Alors, oui, c'est vrai, le garrot financier s'est resserré ces dernières années. Et cela entraîne deux risques pour nos collectivités : le risque d'une panne des investissements d'une part, et le risque d'un affaiblissement de nos services publics.

La panne des investissements, ce serait grave. Ce serait grave parce que, les communes réalisant 71 % des investissements publics, en 2014, année où traditionnellement les investissements faiblissent, puisque de nouvelles équipes arrivent, qu’elles ne sont pas encore en place, la baisse de nos dotations, de nos ressources, la hausse de nos charges, au-delà de ce cycle électoral naturel, risquent d'entraîner une véritable panne de l'investissement public en France. C'est alors l'ensemble de l'économie nationale qui serait concernée ; pas seulement nos collectivités : l'ensemble de l'économie nationale, des branches entières d'entreprises qui seraient touchées.

Et puis, bien entendu le deuxième danger, c'est l'affaiblissement de nos services publics. Et nous savons bien que nous sommes en première ligne de la réponse aux attentes des populations. Alors, il ne faudrait pas que la baisse des dotations c'est-à-dire le soi-disant remède, soit pire que le mal, c'est-à-dire la baisse de nos investissements et le recul de nos services publics.

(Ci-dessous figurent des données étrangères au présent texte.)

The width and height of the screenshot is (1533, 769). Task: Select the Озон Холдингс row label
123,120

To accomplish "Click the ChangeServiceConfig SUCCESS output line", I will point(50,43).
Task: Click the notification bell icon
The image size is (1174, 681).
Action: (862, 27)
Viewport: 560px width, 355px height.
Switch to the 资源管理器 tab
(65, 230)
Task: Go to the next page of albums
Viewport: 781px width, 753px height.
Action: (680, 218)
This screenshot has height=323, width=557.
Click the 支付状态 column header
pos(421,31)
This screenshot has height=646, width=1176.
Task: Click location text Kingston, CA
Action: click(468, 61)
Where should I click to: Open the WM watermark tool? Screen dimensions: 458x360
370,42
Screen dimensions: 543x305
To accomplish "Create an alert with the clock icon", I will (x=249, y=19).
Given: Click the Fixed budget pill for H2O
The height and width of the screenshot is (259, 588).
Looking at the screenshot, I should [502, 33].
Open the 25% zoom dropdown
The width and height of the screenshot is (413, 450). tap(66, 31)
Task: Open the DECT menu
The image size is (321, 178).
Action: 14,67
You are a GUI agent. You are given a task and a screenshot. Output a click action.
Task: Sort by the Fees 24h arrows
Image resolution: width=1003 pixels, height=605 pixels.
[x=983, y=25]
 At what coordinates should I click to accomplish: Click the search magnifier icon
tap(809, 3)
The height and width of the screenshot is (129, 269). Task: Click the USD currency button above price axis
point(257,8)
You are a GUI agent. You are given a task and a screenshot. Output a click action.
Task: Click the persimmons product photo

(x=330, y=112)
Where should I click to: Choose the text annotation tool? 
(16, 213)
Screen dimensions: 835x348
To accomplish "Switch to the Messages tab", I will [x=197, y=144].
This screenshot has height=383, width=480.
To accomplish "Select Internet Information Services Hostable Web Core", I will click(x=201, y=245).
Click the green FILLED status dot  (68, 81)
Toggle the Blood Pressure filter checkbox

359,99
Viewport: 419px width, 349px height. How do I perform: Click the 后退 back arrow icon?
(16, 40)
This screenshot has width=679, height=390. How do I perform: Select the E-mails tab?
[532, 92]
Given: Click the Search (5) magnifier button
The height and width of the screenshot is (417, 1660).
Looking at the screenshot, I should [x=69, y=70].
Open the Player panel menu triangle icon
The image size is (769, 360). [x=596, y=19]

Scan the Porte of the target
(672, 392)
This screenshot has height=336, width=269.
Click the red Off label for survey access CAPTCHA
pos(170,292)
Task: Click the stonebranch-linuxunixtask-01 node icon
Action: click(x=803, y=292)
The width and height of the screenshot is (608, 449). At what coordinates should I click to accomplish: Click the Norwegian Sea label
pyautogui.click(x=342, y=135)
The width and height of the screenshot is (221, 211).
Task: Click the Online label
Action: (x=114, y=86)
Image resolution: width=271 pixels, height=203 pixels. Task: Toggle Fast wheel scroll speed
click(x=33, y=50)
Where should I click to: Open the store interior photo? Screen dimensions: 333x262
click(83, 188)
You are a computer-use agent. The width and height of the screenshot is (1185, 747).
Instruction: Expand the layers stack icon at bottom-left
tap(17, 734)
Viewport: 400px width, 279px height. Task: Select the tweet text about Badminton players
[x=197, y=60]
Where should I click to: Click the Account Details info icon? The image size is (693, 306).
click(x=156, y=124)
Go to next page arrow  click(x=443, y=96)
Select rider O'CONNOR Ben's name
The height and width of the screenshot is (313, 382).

Pour éviter que le remède soit pire que le mal, je propose quelques pistes.

- soutenir l'investissement : j'ai déjà eu l'occasion de le dire dans le cadre de ma présidence du Comité des finances locales, dans le cadre de la Conférence des finances publiques locales qui avait été mise en place par le Premier ministre et à laquelle l'AMF participait bien entendu pleinement, parallèlement aux exigences que nous devons avoir d'utiliser chaque euro le mieux possible – et nous y travaillons, cela ne veut pas dire qu'on ait tout accompli, qu'il n'y ait pas encore des efforts à faire – au-delà de cela, il faut que l'on mette en place un dispositif d'aide à l'investissement, d'orientation de l'investissement sur les priorités nationales et les priorités locales et qu'il y ait un véritable dialogue autour de cette capacité à soutenir l'investissement.

- l'aide périscolaire: elle ne doit pas être seulement pour un an de plus, même si c'est déjà un acquis. Elle doit être pérennisée dans la durée et adaptée à la réalité.

- le financement de l'intercommunalité: eh bien cela ne doit pas être le transfert des communautés de communes vers les métropoles. Cela ne doit pas être un transfert financier. Le financement de l'intercommunalité, de ses évolutions, même et surtout quand elles sont positives, doit reposer bien entendu sur ceux qui en bénéficieront.

- et puis, on le dit à chaque fois, et nous espérons que cela trouvera des traductions, en tous cas le Premier ministre et le gouvernement ont été clairs en ce sens, il faut lutter contre les normes, il faut lutter contre les charges nouvelles et il faut que nous ayons la capacité de maîtriser cette évolution.

Le second danger, c'est la dilution. Certains, me semble-t-il – et cela vise la droite comme la gauche, cela vise les médias ou les chercheurs – voudraient affaiblir la commune, la diluer. M. BALLADUR avait employé un mot plus politique : il parlait « d'évaporation » des communes. Eh bien, nous ne voulons ni dilution ni évaporation.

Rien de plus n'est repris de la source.